B. In January 1987, the United States Navy solicited competitive bids for data processing equipment. The appellant Cyberchron Corporation (Cyberchron) was an unsuccessful bidder; the contract was awarded to Rugged Digital Systems, Inc. Cyberchron states that it unsuccessfully sought to obtain information from the Navy concerning Rugged Digital's technical submission.
Cyberchron then filed with the Board a protest which contended, the Board stated, that Cyberchron "has recently learned of a modification in the equipment specification of this contract. Protester claims that the modification constitutes a cardinal change and that respondent is, therefore, allowing the successful awardee to proceed with a new sole source contract without full and open competition." Cyberchron Corp., GSBCA No. 9445-P, slip op. at 1 (April 26, 1988, GSBCA) [1988 WL 52314].
The Navy moved to dismiss the protest for lack of jurisdiction, and the Board granted the motion. The Board stated that a classified affidavit of the project director established that all of the ADPE units to be purchased were "to be used" as an integral part of a weapon or weapons system within subparagraph (iv) of the Warner Amendment. The Board therefore "conclude[d] that the procurement which is the subject of this protest is not subject to the Brooks Act. Therefore the Board lacks jurisdiction over the protest." Id. at 4.
Cyberchron does not challenge the Board's determination that the Navy will use the ADPE involved in this procurement for the purpose specified in subparagraph (iv) of the Warner Amendment, i.e., that it is "equipment which is an integral part of a weapon or weapons system." As the Board correctly held, that determination marked the end of the Board's jurisdictional inquiry.
The Board has no jurisdiction over cases involving military procurement of ADPE that the Warner Amendment covers. Since under the Board's finding, which is not here challenged and which we accept, the Warner Amendment covers this procurement, the Board correctly held that it had no jurisdiction over the protest to the procurement.
Cyberchron's principal contention is that, before even initiating an ADPE procurement, the Department of Defense first must determine whether the Warner Amendment covers the procurement. According to Cyberchron, if the Defense Department fails to make that preliminary determination, the Board subsequently cannot determine on the basis of evidence submitted to it that the Warner Amendment covered the procurement.
Nothing in the language of the Warner Amendment imposes, or even suggests, that requirement for the Department of Defense. For the Amendment to apply, the only requirement is that the ADPE be within one of its five specified categories. Moreover, the imposition of that requirement would be contrary to the provision in the Brooks Act that the Board's authority to review ADPE procurement includes "the authority to determine whether any procurement is subject to" the Act.
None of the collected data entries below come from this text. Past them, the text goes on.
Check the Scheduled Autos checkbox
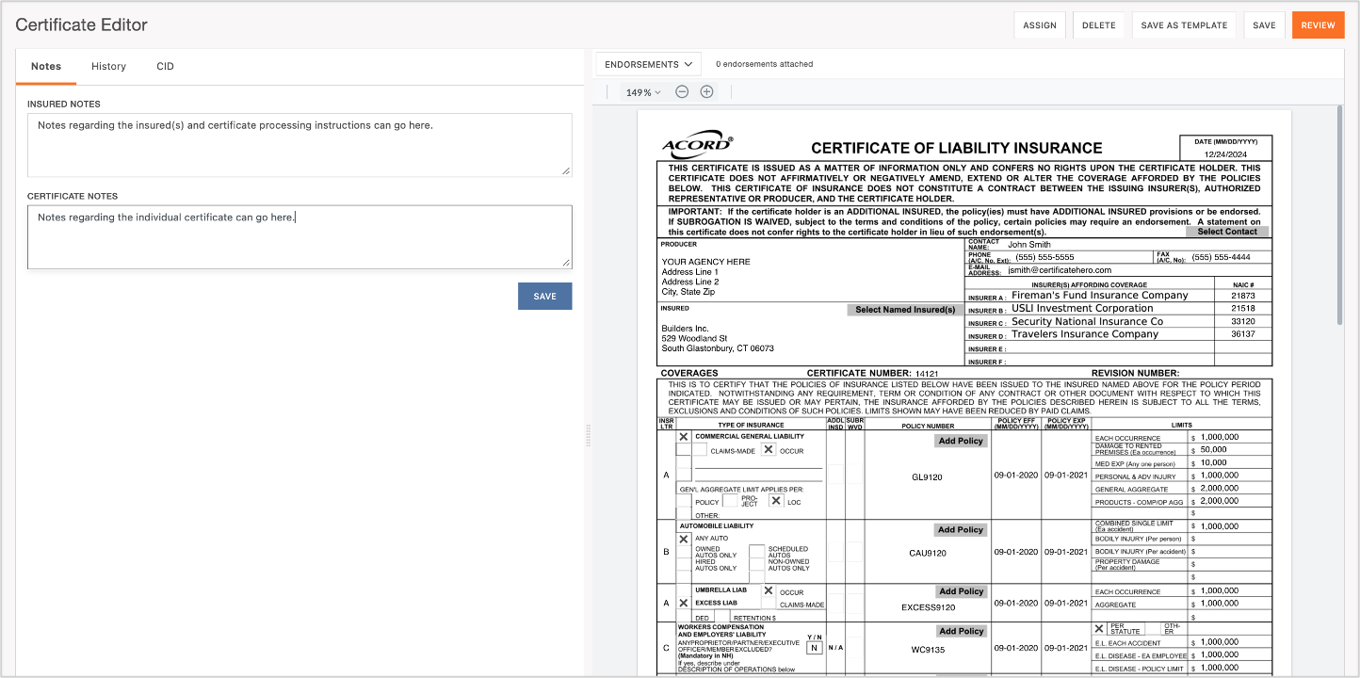 (754, 551)
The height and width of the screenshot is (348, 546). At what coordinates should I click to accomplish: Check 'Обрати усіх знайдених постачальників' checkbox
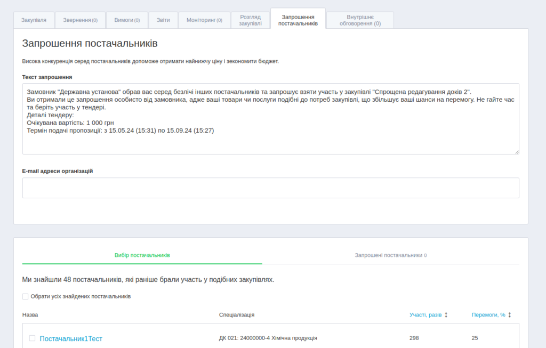coord(26,296)
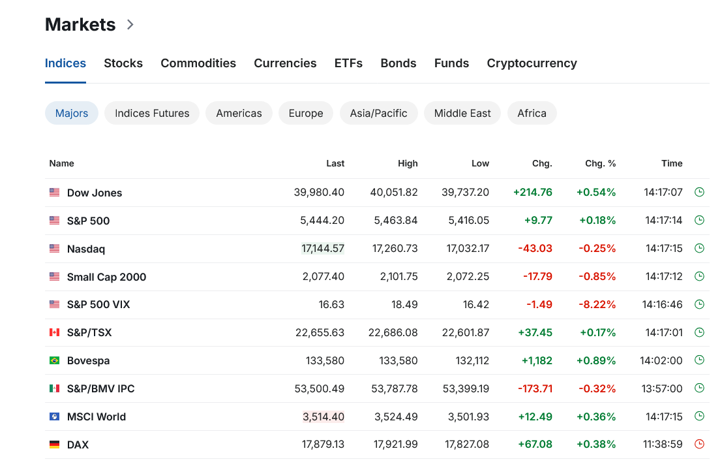Click the Mexico flag beside S&P/BMV IPC
The image size is (722, 470).
click(54, 388)
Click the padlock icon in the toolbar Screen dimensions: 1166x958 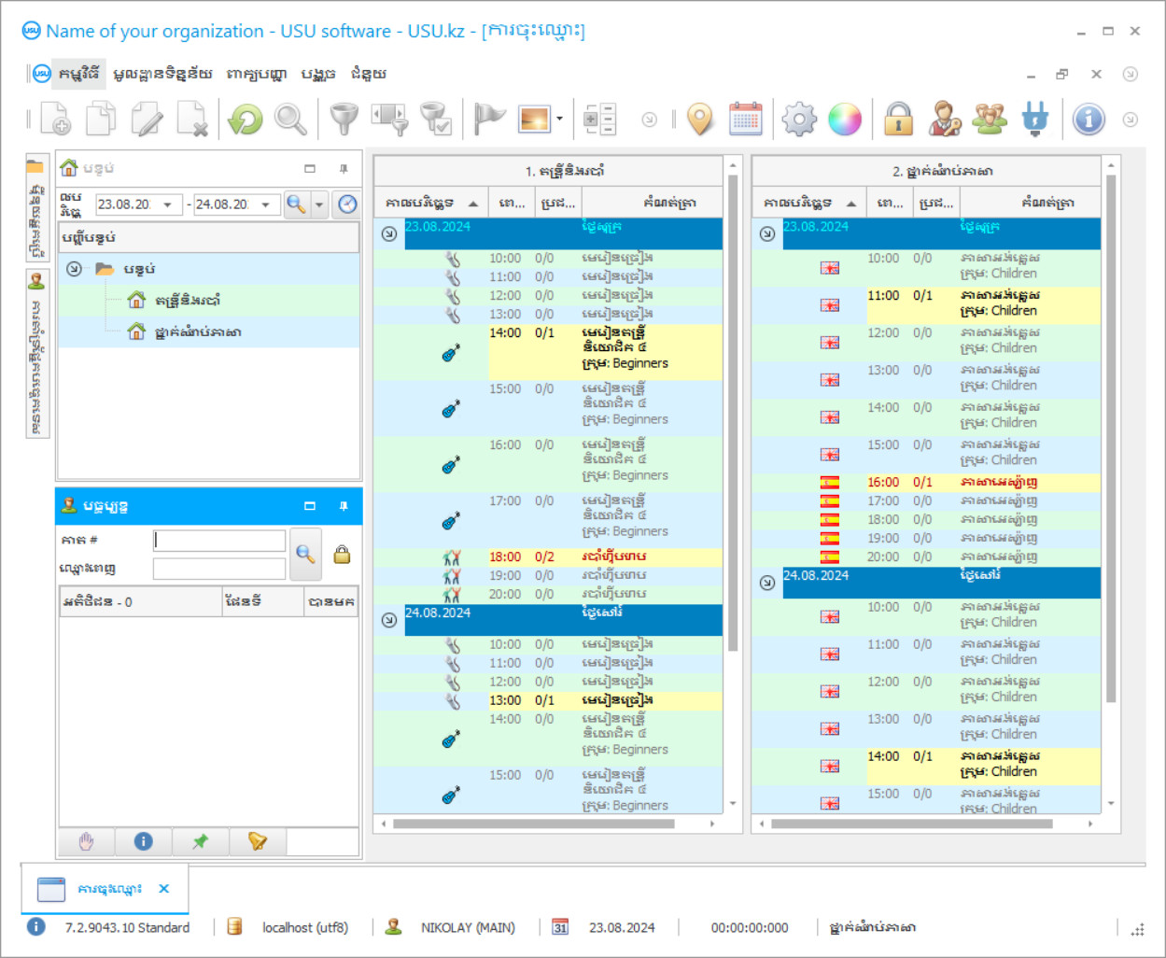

The fact that the ADPE here involved may have nonmilitary uses has, as the Board stated, "little relevance to the issue of whether the particular piece of equipment involves any one of the five exemptions mentioned in the statute." Id.
Cyberchron also argues that in enacting the Warner Amendment, Congress relied upon assurances by the Department of Defense that ADPE acquisitions not directly related to military activities or intelligence gathering would be through normal procurement channels. This "assurance" is reflected in the proviso excluding from the Warner Amendment ADPE "used for routine administrative and business applications." The ADPE here involved, however, is within the scope of the Warner Amendment because it was to be used in a weapon or weapons systems.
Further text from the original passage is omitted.